No entanto, o direito à integridade física e moral da criança não pode ser violado por omissão do Poder Público. Além disso, trata-se de serviço especializado de média complexidade já municipalizado. Por isso, caberia ao Município garantir o atendimento às famílias, ou, no mínimo, diante do alegado quadro deficitário de pessoal, ter procurado outras alternativas para equacionar momentaneamente a demanda reprimida, até contratação de novos servidores, o que, de fato, não ocorreu.
Por isso, diante desse gravíssimo quadro, entendo que a criança e sua família têm o direito de ser imediatamente inserida nos atendimentos prestados pelo Serviço de Proteção e Atendimento Especializado a Famílias e Indivíduos de Palhoça (PAEFI).

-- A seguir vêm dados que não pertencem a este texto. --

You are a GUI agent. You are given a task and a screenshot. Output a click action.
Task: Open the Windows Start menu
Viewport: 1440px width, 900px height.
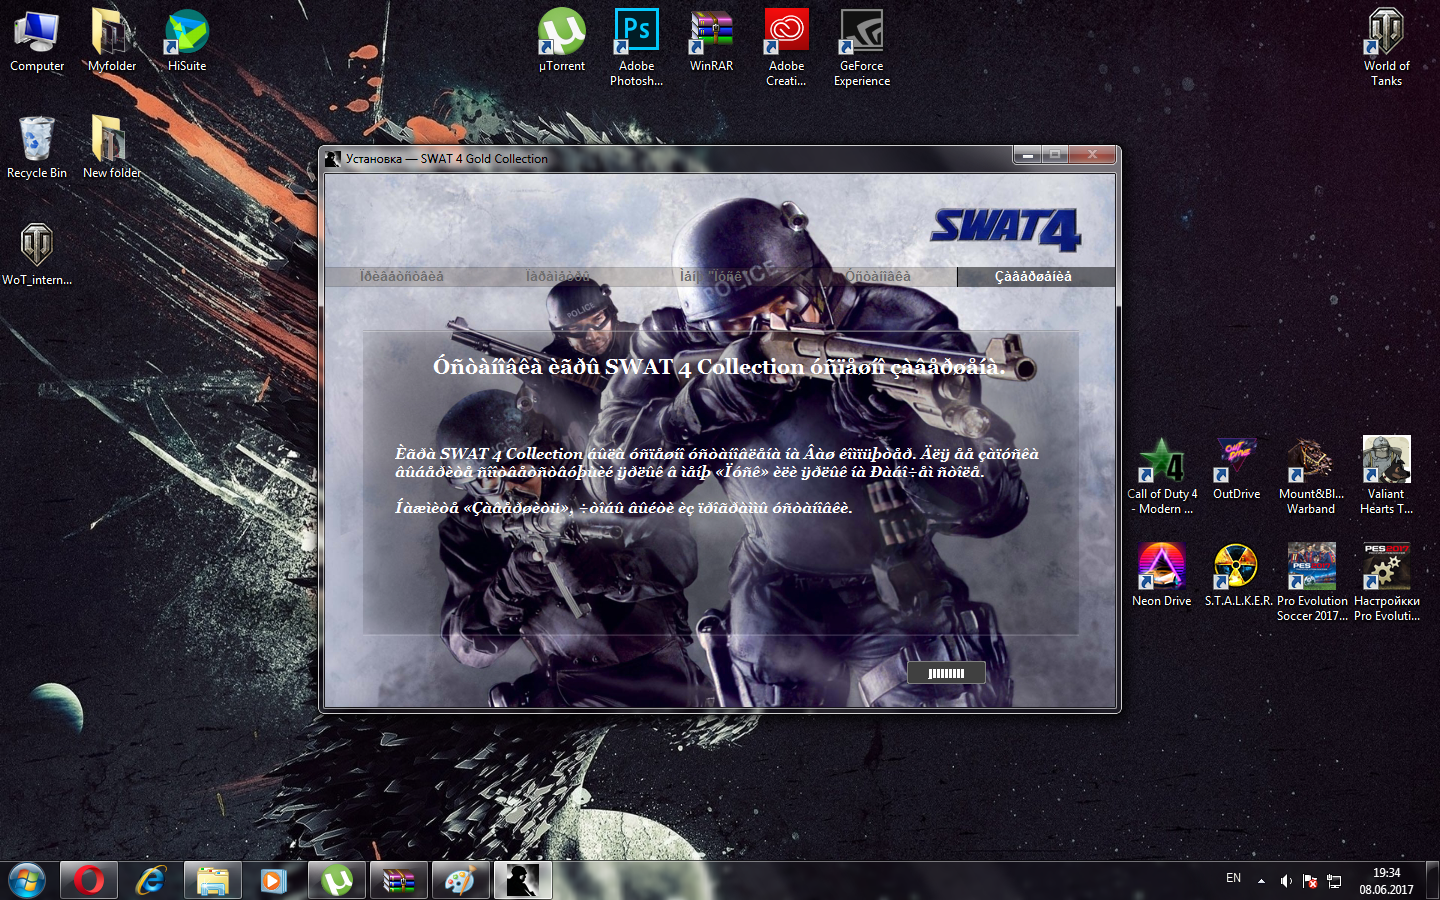tap(27, 881)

Caso isso não ocorra, existe o risco de * sofrer dano irreparável ou de difícil reparação, o que resultará em prejuízo significativo no desenvolvimento social, psicológico e humano dele.
Justo, pois, que o pleito de antecipação de tutela articulado pelo Ministério Público seja acolhido.
Além disso, estou deferindo o pedido de antecipação de tutela, sem a prévia oitiva do Município de Palhoça, porque entendo que o caso sob exame é excepcional. A omissão de que trato aqui é gravíssima, pois vem acarretando a violação de direito fundamental e indisponível da criança.
Sobre a possibilidade de deferimento de liminar em ação civil pública, sem prévia oitiva do ente público, vale conferir o seguinte precedente:
"ADMINISTRATIVO. AÇÃO CIVIL PÚBLICA. CONCESSÃO DE LIMINAR SEM OITIVA DO PODER PÚBLICO. ART. 2° DA LEI 8.437/1992. AUSÊNCIA DE NULIDADE. 1. O STJ, em casos excepcionais, tem mitigado a regra esboçada no art. 2.º da Lei 8437/1992, aceitando a concessão da Antecipação de Tutela sem a oitiva do poder público quando presentes os requisitos legais para conceder medida liminar em Ação Civil Pública. 2. No caso dos autos, não ficou comprovado qualquer prejuízo ao agravante advindo do fato de não ter sido ouvido previamente quando da concessão da medida liminar. 3. Agravo Regimental não provido." (STJ, AgRg no AI 1.314.453/RS, rel. Min. Herman Benjamin, j. Em 21.09.2010)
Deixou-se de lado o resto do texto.